#  > Geral >  > Segurança >  >  Como Bloquear radios Online Pelo Squid

## kako_pierre

_Alguem pode me ajuda....

preciso bloquear o acesso a radios online na minha rede....

como q eu faço.....

agradeço qm ajuda aew......_

----------


## josiel

Veja os logs do squid e bloqueia as palavras ou dominios de radios online.

----------


## ralexsander10

> Veja os logs do squid e bloqueia as palavras ou dominios de radios online.

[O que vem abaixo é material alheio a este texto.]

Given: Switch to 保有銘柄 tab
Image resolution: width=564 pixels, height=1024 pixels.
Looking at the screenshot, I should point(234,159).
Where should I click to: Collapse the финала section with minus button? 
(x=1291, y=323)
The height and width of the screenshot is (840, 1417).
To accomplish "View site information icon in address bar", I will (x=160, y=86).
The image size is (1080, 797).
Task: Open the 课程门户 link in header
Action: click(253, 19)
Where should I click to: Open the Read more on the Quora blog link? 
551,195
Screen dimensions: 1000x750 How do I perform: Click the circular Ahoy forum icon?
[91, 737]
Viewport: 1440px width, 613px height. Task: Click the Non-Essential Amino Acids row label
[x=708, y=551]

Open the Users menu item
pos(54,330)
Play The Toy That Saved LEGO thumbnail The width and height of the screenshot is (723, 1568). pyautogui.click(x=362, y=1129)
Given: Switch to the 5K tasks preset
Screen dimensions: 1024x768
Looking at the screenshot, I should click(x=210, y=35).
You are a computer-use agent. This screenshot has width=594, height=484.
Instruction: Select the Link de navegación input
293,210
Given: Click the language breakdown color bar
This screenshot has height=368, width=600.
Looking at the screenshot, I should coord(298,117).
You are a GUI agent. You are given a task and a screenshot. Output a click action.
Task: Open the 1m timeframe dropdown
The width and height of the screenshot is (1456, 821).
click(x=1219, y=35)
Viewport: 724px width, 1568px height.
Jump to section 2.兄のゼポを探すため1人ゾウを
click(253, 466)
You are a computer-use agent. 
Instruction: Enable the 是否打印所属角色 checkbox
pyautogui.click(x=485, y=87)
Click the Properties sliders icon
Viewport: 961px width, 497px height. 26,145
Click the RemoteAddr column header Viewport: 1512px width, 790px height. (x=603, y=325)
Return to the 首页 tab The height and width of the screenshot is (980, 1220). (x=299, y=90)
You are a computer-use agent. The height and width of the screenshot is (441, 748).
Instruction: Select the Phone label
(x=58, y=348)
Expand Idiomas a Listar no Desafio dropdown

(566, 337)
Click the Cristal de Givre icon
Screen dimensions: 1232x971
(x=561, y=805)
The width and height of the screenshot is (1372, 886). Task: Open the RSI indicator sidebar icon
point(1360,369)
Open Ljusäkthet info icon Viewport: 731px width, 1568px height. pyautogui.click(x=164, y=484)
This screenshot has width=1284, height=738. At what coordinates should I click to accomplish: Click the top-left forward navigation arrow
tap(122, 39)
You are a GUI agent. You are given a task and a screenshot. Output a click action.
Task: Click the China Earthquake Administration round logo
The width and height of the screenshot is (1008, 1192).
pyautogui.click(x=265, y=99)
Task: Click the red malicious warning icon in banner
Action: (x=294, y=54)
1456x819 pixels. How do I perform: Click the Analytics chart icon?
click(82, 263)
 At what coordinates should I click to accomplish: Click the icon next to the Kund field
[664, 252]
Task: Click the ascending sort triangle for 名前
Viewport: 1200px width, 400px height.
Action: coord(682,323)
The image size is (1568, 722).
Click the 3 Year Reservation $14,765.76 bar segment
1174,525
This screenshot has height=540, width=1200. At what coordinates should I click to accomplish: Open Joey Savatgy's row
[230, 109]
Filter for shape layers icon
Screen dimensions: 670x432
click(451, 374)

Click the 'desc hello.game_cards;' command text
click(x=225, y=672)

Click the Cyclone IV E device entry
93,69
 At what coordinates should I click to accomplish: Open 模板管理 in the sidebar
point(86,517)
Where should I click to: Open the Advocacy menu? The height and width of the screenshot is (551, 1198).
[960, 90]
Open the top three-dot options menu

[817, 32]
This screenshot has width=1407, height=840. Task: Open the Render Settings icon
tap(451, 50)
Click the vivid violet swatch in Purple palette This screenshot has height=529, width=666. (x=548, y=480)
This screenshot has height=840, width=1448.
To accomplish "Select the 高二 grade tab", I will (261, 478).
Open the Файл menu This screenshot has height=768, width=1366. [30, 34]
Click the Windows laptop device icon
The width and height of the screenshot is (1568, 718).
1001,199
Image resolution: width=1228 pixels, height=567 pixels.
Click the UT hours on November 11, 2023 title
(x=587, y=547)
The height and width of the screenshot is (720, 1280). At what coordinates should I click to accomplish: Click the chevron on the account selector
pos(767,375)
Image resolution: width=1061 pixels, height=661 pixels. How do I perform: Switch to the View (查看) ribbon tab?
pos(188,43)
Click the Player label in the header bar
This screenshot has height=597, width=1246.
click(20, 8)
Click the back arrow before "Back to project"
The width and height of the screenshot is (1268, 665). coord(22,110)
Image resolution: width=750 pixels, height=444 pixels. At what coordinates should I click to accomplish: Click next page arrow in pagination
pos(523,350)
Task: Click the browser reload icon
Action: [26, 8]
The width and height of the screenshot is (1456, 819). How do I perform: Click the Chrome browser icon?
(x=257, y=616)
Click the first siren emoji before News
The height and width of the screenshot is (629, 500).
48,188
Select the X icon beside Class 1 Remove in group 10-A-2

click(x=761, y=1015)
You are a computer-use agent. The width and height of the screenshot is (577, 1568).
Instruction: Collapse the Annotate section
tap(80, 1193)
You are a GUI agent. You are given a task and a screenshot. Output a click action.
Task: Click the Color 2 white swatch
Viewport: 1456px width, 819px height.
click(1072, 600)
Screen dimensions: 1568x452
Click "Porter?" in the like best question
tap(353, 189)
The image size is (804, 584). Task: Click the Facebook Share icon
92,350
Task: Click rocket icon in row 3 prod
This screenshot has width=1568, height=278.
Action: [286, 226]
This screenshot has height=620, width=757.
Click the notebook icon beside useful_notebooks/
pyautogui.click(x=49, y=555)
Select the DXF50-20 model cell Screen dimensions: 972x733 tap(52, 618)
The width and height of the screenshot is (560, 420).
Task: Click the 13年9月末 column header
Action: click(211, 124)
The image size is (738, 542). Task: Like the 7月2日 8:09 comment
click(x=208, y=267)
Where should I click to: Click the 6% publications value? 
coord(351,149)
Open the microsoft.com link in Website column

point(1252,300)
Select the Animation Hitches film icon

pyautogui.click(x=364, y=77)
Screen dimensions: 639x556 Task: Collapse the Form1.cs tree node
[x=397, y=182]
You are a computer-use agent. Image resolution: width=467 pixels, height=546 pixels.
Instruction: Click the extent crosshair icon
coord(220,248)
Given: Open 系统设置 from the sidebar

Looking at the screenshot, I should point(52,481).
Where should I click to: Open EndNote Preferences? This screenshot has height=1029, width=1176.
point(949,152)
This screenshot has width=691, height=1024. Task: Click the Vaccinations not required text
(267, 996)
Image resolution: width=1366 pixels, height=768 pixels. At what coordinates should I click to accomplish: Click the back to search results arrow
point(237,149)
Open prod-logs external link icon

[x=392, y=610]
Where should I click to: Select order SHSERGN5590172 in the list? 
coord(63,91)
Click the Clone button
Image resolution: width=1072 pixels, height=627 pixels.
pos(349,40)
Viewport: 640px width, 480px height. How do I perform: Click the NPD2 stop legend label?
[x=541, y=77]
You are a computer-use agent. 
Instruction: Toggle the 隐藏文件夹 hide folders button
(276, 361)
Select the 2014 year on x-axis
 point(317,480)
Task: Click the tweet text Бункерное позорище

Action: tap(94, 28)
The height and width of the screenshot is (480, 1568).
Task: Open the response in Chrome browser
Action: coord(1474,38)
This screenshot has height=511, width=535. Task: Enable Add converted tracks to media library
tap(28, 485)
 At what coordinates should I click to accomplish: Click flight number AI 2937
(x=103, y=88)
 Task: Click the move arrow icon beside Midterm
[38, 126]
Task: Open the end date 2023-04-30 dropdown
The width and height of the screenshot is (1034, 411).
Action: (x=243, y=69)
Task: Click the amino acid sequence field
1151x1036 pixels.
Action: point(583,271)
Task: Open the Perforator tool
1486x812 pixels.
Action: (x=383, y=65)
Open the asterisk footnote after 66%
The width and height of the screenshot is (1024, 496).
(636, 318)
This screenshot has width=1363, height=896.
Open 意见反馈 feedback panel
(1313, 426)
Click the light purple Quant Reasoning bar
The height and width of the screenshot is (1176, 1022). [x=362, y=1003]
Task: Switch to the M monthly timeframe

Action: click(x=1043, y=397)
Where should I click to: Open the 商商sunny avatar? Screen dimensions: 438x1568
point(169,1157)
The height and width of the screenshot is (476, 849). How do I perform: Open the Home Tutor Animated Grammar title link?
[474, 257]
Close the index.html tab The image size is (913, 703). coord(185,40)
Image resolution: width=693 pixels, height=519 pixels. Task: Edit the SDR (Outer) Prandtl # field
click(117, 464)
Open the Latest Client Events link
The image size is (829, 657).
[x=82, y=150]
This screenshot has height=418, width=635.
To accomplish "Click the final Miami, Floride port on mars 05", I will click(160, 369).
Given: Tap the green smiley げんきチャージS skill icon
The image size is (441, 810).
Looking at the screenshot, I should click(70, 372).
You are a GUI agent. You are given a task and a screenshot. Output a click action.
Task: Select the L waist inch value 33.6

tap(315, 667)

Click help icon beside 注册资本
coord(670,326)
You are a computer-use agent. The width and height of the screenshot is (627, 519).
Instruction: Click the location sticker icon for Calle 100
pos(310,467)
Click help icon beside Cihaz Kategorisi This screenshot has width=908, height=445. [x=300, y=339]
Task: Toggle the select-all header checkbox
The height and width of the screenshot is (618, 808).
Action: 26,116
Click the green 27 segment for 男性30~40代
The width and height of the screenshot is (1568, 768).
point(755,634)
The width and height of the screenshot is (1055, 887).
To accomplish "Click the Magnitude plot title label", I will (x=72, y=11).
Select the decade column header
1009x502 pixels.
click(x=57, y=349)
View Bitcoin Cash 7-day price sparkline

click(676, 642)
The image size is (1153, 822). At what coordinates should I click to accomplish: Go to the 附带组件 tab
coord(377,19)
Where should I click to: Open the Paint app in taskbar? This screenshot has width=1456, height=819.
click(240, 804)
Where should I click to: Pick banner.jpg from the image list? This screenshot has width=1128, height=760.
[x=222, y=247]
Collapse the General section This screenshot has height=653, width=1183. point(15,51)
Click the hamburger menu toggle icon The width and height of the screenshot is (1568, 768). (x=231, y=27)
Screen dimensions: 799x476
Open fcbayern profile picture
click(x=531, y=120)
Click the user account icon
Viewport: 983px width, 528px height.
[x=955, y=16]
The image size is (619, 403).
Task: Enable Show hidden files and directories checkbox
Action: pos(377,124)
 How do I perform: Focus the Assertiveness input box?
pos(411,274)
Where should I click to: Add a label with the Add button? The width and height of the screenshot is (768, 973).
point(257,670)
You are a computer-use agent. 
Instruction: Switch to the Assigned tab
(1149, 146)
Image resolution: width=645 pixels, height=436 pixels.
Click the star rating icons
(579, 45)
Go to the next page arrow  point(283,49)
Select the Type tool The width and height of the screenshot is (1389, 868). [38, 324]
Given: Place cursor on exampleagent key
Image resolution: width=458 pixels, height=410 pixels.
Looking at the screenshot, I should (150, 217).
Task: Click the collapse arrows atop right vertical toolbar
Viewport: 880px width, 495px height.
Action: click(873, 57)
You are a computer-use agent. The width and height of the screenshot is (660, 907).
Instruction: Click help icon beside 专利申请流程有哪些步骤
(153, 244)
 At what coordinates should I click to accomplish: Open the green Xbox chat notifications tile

acl bloqueados dstdomain musica.uol.com.br radiouol radio.terra.com.br
http_access deny bloqueados

Vc pode usar o SARG pra ver os logs e ir adicionando as URLs ai em cima...

----------


## skopos

:mrgreen: Man aqui eu bloquei pela extensão do arquivo, assim vc não deixa o navegante irritado pq vc bloqueou o endereço onde poderia haver uma informação. Só tem um site que até agora eu não consegui bloquear a extensão do arquivo, o site do terra.. mas se alguem ae tiver ideia qual é a extensão .. manda ae pra gente :?

----------


## fred_m

Quais as extenções mais comuns para rádio e video ??

Grato.

----------